Stored records:
····················

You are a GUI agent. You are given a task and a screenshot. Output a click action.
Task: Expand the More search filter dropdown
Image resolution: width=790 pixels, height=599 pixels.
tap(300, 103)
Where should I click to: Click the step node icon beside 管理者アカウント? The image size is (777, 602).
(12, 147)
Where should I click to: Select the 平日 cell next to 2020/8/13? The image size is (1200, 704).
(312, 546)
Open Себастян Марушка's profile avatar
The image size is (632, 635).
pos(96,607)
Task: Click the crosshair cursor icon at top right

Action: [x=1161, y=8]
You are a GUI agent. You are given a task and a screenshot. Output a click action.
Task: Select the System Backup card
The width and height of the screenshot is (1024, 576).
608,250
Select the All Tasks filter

····················

§ WORK INSTRUCTIONS
A reply should hold exactly the lines from the one containing "Task: Select the System Backup card" through the end of the data above, nothing more.

§ RESULT FOR THIS EXERCISE
Task: Select the System Backup card
The width and height of the screenshot is (1024, 576).
608,250
Select the All Tasks filter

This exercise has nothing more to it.